# DATASET EXCERPTS:
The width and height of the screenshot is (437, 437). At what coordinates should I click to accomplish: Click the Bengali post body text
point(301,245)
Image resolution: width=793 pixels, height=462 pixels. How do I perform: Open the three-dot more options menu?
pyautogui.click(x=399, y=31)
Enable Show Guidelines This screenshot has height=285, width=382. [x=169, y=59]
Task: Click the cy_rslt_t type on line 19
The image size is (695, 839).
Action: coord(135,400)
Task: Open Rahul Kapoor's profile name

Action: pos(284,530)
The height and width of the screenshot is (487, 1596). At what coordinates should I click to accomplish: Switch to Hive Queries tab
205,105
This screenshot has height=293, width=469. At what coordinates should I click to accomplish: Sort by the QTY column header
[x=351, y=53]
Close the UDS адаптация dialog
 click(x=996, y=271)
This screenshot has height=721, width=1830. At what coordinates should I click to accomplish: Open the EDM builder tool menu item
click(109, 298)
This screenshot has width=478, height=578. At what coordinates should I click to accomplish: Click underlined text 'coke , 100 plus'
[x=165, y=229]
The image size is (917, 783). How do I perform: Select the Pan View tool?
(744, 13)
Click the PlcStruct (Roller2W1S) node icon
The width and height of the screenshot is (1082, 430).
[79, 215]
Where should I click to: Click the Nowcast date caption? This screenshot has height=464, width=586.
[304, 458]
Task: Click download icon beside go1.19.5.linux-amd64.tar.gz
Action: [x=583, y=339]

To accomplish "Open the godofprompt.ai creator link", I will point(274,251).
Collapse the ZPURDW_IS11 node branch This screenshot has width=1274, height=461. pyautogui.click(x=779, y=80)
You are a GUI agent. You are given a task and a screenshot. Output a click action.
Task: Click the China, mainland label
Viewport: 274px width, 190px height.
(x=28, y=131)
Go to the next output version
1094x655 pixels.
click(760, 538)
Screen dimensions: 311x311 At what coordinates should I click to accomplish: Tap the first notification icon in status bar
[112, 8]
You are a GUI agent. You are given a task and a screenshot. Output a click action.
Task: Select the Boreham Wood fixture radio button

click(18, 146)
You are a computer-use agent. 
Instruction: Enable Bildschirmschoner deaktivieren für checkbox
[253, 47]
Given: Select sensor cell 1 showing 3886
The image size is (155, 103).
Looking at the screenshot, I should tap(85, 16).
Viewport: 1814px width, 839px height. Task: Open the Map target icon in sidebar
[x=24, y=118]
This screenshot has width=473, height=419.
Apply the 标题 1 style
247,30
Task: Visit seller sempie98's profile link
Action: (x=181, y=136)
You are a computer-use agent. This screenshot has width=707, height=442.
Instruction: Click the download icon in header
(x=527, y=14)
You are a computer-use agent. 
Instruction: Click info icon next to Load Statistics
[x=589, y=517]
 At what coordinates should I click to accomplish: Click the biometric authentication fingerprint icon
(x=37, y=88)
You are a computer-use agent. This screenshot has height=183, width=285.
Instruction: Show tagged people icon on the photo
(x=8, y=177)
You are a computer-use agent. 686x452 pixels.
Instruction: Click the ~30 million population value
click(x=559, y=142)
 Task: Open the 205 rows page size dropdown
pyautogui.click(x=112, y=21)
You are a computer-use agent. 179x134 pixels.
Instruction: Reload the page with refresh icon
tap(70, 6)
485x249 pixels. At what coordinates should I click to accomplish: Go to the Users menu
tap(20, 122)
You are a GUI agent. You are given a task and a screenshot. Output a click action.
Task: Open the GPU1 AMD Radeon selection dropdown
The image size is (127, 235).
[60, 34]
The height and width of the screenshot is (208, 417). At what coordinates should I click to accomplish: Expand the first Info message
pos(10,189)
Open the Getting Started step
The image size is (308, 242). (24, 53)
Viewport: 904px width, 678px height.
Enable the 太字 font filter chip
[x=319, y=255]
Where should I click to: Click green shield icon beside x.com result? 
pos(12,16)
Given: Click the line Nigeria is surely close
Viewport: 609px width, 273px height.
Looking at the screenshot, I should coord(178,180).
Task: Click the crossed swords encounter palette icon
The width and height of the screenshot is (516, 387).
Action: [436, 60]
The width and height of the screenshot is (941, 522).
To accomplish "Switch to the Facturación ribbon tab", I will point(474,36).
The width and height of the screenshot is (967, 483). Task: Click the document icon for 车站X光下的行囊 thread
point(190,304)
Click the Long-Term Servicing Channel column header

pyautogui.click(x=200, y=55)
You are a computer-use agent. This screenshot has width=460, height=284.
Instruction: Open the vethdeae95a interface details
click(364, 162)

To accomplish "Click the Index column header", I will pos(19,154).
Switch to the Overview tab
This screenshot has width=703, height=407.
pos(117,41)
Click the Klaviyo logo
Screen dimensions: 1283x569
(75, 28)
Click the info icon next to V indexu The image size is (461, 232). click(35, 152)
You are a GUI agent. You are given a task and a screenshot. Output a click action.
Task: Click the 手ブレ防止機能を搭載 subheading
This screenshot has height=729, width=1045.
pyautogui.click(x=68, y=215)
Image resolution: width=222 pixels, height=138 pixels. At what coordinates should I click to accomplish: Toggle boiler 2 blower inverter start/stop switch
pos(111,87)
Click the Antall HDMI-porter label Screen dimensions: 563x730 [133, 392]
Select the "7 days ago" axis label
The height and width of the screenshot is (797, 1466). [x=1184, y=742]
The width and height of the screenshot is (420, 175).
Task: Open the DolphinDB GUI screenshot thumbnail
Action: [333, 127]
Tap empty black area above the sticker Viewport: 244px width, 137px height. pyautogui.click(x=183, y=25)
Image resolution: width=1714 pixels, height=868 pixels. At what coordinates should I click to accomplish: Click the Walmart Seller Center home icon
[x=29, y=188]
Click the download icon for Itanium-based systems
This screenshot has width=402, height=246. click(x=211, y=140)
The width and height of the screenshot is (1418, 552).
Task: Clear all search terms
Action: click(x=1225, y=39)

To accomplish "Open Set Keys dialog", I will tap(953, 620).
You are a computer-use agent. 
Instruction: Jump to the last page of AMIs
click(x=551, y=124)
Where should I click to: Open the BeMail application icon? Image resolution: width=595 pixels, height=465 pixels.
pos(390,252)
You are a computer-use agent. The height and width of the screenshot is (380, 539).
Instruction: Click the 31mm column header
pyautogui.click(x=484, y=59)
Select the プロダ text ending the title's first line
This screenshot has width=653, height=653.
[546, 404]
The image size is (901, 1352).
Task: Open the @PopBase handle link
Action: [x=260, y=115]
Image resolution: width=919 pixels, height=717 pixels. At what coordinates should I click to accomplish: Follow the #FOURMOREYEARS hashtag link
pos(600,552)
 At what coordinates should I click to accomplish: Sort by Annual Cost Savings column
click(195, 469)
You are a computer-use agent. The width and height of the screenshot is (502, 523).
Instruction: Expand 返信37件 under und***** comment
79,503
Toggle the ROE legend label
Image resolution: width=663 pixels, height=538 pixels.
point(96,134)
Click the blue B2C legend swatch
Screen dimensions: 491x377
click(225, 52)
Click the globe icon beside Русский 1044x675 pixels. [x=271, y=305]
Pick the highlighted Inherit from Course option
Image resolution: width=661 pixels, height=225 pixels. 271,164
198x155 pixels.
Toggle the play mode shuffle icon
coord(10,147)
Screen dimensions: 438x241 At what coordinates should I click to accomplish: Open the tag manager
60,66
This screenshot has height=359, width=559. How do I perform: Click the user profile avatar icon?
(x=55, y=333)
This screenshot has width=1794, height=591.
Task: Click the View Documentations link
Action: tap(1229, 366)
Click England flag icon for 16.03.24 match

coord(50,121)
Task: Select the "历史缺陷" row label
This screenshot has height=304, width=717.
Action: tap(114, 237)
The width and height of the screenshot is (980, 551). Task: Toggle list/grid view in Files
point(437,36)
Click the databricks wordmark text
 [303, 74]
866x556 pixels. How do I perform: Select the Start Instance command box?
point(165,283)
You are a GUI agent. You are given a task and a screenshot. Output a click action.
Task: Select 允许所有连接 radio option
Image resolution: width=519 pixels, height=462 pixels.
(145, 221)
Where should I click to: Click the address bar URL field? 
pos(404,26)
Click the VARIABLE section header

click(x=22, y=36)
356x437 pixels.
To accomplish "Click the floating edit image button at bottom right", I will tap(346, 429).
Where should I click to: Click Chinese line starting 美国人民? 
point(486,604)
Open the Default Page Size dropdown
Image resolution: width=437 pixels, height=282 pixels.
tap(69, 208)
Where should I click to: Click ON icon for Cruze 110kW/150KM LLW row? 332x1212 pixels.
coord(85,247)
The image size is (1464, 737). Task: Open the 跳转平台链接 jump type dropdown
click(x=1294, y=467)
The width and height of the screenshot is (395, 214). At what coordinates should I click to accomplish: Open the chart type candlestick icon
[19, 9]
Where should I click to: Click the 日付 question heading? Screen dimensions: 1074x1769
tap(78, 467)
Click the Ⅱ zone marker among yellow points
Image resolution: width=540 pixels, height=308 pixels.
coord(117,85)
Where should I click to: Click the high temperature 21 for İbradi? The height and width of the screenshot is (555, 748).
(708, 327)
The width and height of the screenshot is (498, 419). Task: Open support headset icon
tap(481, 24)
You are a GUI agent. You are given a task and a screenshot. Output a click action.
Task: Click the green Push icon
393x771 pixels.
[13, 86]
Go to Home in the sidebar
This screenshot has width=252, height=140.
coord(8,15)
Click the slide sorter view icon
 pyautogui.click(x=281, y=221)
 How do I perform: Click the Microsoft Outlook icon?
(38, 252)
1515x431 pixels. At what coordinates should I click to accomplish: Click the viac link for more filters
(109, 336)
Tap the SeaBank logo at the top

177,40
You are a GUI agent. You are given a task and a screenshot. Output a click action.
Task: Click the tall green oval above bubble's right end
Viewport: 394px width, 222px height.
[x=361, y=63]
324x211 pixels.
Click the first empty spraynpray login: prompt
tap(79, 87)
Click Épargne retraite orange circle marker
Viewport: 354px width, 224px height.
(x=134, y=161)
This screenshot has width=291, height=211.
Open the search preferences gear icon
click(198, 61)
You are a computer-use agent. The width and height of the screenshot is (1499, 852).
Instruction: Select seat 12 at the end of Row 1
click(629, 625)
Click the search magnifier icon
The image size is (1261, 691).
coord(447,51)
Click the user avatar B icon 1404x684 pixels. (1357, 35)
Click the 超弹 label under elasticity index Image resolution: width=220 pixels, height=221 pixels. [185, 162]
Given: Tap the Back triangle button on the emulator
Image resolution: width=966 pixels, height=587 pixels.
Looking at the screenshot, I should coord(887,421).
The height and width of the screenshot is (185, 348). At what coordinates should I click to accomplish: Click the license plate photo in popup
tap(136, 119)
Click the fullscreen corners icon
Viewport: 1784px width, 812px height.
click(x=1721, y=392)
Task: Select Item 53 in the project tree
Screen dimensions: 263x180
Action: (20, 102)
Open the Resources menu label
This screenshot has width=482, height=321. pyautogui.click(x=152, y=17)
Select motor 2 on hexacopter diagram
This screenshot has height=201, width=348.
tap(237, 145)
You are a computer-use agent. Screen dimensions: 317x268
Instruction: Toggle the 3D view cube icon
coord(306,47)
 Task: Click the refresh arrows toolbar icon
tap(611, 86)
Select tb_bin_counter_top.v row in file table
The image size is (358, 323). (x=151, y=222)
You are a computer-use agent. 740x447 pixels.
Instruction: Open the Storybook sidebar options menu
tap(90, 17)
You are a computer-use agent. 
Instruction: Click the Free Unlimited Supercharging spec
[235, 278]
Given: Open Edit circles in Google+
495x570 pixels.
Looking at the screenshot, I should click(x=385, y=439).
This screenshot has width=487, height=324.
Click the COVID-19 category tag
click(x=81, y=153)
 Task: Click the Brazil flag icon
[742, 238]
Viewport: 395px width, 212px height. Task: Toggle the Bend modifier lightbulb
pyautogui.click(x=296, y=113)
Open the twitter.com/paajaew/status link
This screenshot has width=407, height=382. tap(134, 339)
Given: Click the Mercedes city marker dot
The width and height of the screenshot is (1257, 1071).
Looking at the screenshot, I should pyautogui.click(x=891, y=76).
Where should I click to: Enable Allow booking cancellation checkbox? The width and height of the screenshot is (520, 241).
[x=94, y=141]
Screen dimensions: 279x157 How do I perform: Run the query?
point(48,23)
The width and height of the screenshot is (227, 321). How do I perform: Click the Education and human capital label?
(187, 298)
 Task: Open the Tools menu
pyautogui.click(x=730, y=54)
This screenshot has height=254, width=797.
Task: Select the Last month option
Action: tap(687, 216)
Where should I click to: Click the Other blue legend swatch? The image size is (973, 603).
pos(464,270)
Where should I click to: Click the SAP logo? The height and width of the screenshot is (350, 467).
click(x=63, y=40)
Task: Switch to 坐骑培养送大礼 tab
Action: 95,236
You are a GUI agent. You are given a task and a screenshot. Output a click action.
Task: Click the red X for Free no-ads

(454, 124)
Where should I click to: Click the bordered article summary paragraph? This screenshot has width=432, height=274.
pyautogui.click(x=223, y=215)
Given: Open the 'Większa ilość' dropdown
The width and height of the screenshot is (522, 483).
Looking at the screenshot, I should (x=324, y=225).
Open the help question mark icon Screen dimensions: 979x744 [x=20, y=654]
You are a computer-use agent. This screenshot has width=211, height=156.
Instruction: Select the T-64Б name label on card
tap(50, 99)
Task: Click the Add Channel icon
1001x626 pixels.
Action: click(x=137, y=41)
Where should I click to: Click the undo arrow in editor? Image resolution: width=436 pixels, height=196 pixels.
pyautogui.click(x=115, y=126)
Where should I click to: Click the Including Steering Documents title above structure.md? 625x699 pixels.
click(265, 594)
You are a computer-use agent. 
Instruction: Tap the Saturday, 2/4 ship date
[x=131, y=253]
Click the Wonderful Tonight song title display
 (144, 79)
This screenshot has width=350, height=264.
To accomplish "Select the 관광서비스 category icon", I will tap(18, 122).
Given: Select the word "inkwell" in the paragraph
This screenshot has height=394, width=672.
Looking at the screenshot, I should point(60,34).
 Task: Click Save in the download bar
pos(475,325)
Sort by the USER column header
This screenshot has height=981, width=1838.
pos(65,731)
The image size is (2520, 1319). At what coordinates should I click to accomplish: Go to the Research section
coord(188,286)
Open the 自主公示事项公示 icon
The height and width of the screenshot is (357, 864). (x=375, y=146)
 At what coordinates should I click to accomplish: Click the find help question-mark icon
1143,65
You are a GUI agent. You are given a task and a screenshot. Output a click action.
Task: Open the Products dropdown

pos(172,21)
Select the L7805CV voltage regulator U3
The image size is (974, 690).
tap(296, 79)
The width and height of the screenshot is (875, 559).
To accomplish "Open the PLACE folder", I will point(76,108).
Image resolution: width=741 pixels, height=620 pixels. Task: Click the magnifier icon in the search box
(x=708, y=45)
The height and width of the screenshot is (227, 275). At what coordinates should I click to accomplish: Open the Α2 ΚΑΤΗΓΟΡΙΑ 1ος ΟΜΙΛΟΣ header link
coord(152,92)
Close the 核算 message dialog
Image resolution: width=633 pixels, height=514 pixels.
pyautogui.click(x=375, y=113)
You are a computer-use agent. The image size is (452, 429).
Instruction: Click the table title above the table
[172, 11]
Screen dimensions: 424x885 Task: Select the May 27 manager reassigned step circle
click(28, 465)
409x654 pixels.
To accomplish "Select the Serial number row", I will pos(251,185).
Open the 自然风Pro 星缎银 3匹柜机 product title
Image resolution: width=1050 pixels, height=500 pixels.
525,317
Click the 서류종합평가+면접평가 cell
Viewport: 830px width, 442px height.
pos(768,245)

# YOUR INSTRUCTIONS:
The line containing "Screen dimensions: 424x885" and all lines after it, to the end of the records, are to be output exactly and alone.

# RESULT OF THIS EXERCISE:
Screen dimensions: 424x885 Task: Select the May 27 manager reassigned step circle
click(28, 465)
409x654 pixels.
To accomplish "Select the Serial number row", I will pos(251,185).
Open the 自然风Pro 星缎银 3匹柜机 product title
Image resolution: width=1050 pixels, height=500 pixels.
525,317
Click the 서류종합평가+면접평가 cell
Viewport: 830px width, 442px height.
pos(768,245)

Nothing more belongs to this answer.